[What is required] Format every line of the items below as a JSON list of strings, one string per line, leaving out any blank lines.
——————————
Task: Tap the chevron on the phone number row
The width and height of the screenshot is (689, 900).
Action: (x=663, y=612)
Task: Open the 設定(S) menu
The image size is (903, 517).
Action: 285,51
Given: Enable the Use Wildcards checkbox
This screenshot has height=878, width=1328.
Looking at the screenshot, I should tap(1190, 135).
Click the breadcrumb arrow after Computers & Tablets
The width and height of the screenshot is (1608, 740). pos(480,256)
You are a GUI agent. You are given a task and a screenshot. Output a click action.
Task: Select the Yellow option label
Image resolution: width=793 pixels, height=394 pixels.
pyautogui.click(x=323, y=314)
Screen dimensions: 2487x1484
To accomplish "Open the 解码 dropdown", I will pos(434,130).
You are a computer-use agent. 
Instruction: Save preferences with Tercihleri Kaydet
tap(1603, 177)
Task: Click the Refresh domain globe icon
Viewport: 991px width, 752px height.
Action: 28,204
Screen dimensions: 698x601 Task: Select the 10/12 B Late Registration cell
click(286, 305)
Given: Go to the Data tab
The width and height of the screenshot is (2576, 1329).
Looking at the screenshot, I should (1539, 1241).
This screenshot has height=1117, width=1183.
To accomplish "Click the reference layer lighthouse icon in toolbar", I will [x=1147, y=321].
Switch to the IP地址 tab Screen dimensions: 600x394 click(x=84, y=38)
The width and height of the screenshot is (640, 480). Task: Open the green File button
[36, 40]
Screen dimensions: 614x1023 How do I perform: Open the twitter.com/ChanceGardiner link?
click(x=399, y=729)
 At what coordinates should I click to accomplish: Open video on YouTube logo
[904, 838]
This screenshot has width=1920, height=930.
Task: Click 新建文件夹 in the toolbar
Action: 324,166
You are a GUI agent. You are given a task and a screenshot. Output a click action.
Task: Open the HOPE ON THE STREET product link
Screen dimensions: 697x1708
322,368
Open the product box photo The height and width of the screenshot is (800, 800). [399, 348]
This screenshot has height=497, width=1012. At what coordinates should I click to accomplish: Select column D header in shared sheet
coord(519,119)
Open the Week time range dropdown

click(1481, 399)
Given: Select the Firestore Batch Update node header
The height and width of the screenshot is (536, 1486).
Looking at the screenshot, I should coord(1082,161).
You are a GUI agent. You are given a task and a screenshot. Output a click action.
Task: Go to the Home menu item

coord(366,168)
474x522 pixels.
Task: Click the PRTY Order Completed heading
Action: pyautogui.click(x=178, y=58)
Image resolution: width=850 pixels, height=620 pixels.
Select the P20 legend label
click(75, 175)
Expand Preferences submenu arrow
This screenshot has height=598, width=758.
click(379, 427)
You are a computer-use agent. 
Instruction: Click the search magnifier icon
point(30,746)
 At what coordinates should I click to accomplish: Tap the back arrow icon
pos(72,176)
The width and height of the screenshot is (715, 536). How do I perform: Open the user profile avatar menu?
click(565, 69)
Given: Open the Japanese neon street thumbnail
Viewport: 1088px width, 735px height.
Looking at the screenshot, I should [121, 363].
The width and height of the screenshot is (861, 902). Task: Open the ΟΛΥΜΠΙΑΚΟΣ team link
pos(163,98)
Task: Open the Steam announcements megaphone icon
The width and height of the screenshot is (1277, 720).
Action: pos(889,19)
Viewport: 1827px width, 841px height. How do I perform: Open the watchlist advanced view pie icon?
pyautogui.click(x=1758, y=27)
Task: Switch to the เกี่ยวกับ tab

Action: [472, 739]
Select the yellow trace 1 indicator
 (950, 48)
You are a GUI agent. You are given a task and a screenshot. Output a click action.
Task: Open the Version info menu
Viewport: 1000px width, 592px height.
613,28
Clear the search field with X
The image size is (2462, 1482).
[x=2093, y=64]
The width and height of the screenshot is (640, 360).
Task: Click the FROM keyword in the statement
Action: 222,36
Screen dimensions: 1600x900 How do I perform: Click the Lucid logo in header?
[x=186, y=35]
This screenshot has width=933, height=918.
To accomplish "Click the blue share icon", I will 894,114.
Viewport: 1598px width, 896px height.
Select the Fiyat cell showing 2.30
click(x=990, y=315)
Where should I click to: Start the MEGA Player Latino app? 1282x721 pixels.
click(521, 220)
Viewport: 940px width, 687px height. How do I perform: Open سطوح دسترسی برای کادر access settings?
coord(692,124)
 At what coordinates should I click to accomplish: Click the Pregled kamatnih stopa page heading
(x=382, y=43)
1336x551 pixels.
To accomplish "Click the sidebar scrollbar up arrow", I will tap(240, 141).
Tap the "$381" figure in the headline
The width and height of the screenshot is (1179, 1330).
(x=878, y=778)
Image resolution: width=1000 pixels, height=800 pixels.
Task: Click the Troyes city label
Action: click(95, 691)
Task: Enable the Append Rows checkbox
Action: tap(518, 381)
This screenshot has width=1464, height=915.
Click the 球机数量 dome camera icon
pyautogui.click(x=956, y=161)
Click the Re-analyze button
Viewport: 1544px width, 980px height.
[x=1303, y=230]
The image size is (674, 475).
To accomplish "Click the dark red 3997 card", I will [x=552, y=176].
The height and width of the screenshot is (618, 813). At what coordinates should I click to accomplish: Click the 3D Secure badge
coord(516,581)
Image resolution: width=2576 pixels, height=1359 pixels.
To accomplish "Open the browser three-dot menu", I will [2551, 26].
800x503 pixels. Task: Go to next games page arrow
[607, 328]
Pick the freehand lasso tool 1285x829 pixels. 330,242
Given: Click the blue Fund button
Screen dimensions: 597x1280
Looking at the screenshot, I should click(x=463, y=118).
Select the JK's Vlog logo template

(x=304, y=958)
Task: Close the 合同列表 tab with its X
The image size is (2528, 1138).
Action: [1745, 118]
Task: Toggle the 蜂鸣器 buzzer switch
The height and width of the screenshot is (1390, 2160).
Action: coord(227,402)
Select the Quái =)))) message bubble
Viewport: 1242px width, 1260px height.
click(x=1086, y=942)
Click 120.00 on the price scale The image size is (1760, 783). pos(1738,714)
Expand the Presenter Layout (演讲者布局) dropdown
——————————
[The output]
[
  "Task: Tap the chevron on the phone number row",
  "The width and height of the screenshot is (689, 900).",
  "Action: (x=663, y=612)",
  "Task: Open the 設定(S) menu",
  "The image size is (903, 517).",
  "Action: 285,51",
  "Given: Enable the Use Wildcards checkbox",
  "This screenshot has height=878, width=1328.",
  "Looking at the screenshot, I should tap(1190, 135).",
  "Click the breadcrumb arrow after Computers & Tablets",
  "The width and height of the screenshot is (1608, 740). pos(480,256)",
  "You are a GUI agent. You are given a task and a screenshot. Output a click action.",
  "Task: Select the Yellow option label",
  "Image resolution: width=793 pixels, height=394 pixels.",
  "pyautogui.click(x=323, y=314)",
  "Screen dimensions: 2487x1484",
  "To accomplish \"Open the 解码 dropdown\", I will pos(434,130).",
  "You are a computer-use agent. ",
  "Instruction: Save preferences with Tercihleri Kaydet",
  "tap(1603, 177)",
  "Task: Click the Refresh domain globe icon",
  "Viewport: 991px width, 752px height.",
  "Action: 28,204",
  "Screen dimensions: 698x601 Task: Select the 10/12 B Late Registration cell",
  "click(286, 305)",
  "Given: Go to the Data tab",
  "The width and height of the screenshot is (2576, 1329).",
  "Looking at the screenshot, I should (1539, 1241).",
  "This screenshot has height=1117, width=1183.",
  "To accomplish \"Click the reference layer lighthouse icon in toolbar\", I will [x=1147, y=321].",
  "Switch to the IP地址 tab Screen dimensions: 600x394 click(x=84, y=38)",
  "The width and height of the screenshot is (640, 480). Task: Open the green File button",
  "[36, 40]",
  "Screen dimensions: 614x1023 How do I perform: Open the twitter.com/ChanceGardiner link?",
  "click(x=399, y=729)",
  " At what coordinates should I click to accomplish: Open video on YouTube logo",
  "[904, 838]",
  "This screenshot has width=1920, height=930.",
  "Task: Click 新建文件夹 in the toolbar",
  "Action: 324,166",
  "You are a GUI agent. You are given a task and a screenshot. Output a click action.",
  "Task: Open the HOPE ON THE STREET product link",
  "Screen dimensions: 697x1708",
  "322,368",
  "Open the product box photo The height and width of the screenshot is (800, 800). [399, 348]",
  "This screenshot has height=497, width=1012. At what coordinates should I click to accomplish: Select column D header in shared sheet",
  "coord(519,119)",
  "Open the Week time range dropdown",
  "click(1481, 399)",
  "Given: Select the Firestore Batch Update node header",
  "The height and width of the screenshot is (536, 1486).",
  "Looking at the screenshot, I should coord(1082,161).",
  "You are a GUI agent. You are given a task and a screenshot. Output a click action.",
  "Task: Go to the Home menu item",
  "coord(366,168)",
  "474x522 pixels.",
  "Task: Click the PRTY Order Completed heading",
  "Action: pyautogui.click(x=178, y=58)",
  "Image resolution: width=850 pixels, height=620 pixels.",
  "Select the P20 legend label",
  "click(75, 175)",
  "Expand Preferences submenu arrow",
  "This screenshot has height=598, width=758.",
  "click(379, 427)",
  "You are a computer-use agent. ",
  "Instruction: Click the search magnifier icon",
  "point(30,746)",
  " At what coordinates should I click to accomplish: Tap the back arrow icon",
  "pos(72,176)",
  "The width and height of the screenshot is (715, 536). How do I perform: Open the user profile avatar menu?",
  "click(565, 69)",
  "Given: Open the Japanese neon street thumbnail",
  "Viewport: 1088px width, 735px height.",
  "Looking at the screenshot, I should [121, 363].",
  "The width and height of the screenshot is (861, 902). Task: Open the ΟΛΥΜΠΙΑΚΟΣ team link",
  "pos(163,98)",
  "Task: Open the Steam announcements megaphone icon",
  "The width and height of the screenshot is (1277, 720).",
  "Action: pos(889,19)",
  "Viewport: 1827px width, 841px height. How do I perform: Open the watchlist advanced view pie icon?",
  "pyautogui.click(x=1758, y=27)",
  "Task: Switch to the เกี่ยวกับ tab",
  "Action: [472, 739]",
  "Select the yellow trace 1 indicator",
  " (950, 48)",
  "You are a GUI agent. You are given a task and a screenshot. Output a click action.",
  "Task: Open the Version info menu",
  "Viewport: 1000px width, 592px height.",
  "613,28",
  "Clear the search field with X",
  "The image size is (2462, 1482).",
  "[x=2093, y=64]",
  "The width and height of the screenshot is (640, 360).",
  "Task: Click the FROM keyword in the statement",
  "Action: 222,36",
  "Screen dimensions: 1600x900 How do I perform: Click the Lucid logo in header?",
  "[x=186, y=35]",
  "This screenshot has width=933, height=918.",
  "To accomplish \"Click the blue share icon\", I will 894,114.",
  "Viewport: 1598px width, 896px height.",
  "Select the Fiyat cell showing 2.30",
  "click(x=990, y=315)",
  "Where should I click to: Start the MEGA Player Latino app? 1282x721 pixels.",
  "click(521, 220)",
  "Viewport: 940px width, 687px height. How do I perform: Open سطوح دسترسی برای کادر access settings?",
  "coord(692,124)",
  " At what coordinates should I click to accomplish: Click the Pregled kamatnih stopa page heading",
  "(x=382, y=43)",
  "1336x551 pixels.",
  "To accomplish \"Click the sidebar scrollbar up arrow\", I will tap(240, 141).",
  "Tap the \"$381\" figure in the headline",
  "The width and height of the screenshot is (1179, 1330).",
  "(x=878, y=778)",
  "Image resolution: width=1000 pixels, height=800 pixels.",
  "Task: Click the Troyes city label",
  "Action: click(95, 691)",
  "Task: Enable the Append Rows checkbox",
  "Action: tap(518, 381)",
  "This screenshot has width=1464, height=915.",
  "Click the 球机数量 dome camera icon",
  "pyautogui.click(x=956, y=161)",
  "Click the Re-analyze button",
  "Viewport: 1544px width, 980px height.",
  "[x=1303, y=230]",
  "The image size is (674, 475).",
  "To accomplish \"Click the dark red 3997 card\", I will [x=552, y=176].",
  "The height and width of the screenshot is (618, 813). At what coordinates should I click to accomplish: Click the 3D Secure badge",
  "coord(516,581)",
  "Image resolution: width=2576 pixels, height=1359 pixels.",
  "To accomplish \"Open the browser three-dot menu\", I will [2551, 26].",
  "800x503 pixels. Task: Go to next games page arrow",
  "[607, 328]",
  "Pick the freehand lasso tool 1285x829 pixels. 330,242",
  "Given: Click the blue Fund button",
  "Screen dimensions: 597x1280",
  "Looking at the screenshot, I should click(x=463, y=118).",
  "Select the JK's Vlog logo template",
  "(x=304, y=958)",
  "Task: Close the 合同列表 tab with its X",
  "The image size is (2528, 1138).",
  "Action: [1745, 118]",
  "Task: Toggle the 蜂鸣器 buzzer switch",
  "The height and width of the screenshot is (1390, 2160).",
  "Action: coord(227,402)",
  "Select the Quái =)))) message bubble",
  "Viewport: 1242px width, 1260px height.",
  "click(x=1086, y=942)",
  "Click 120.00 on the price scale The image size is (1760, 783). pos(1738,714)",
  "Expand the Presenter Layout (演讲者布局) dropdown"
]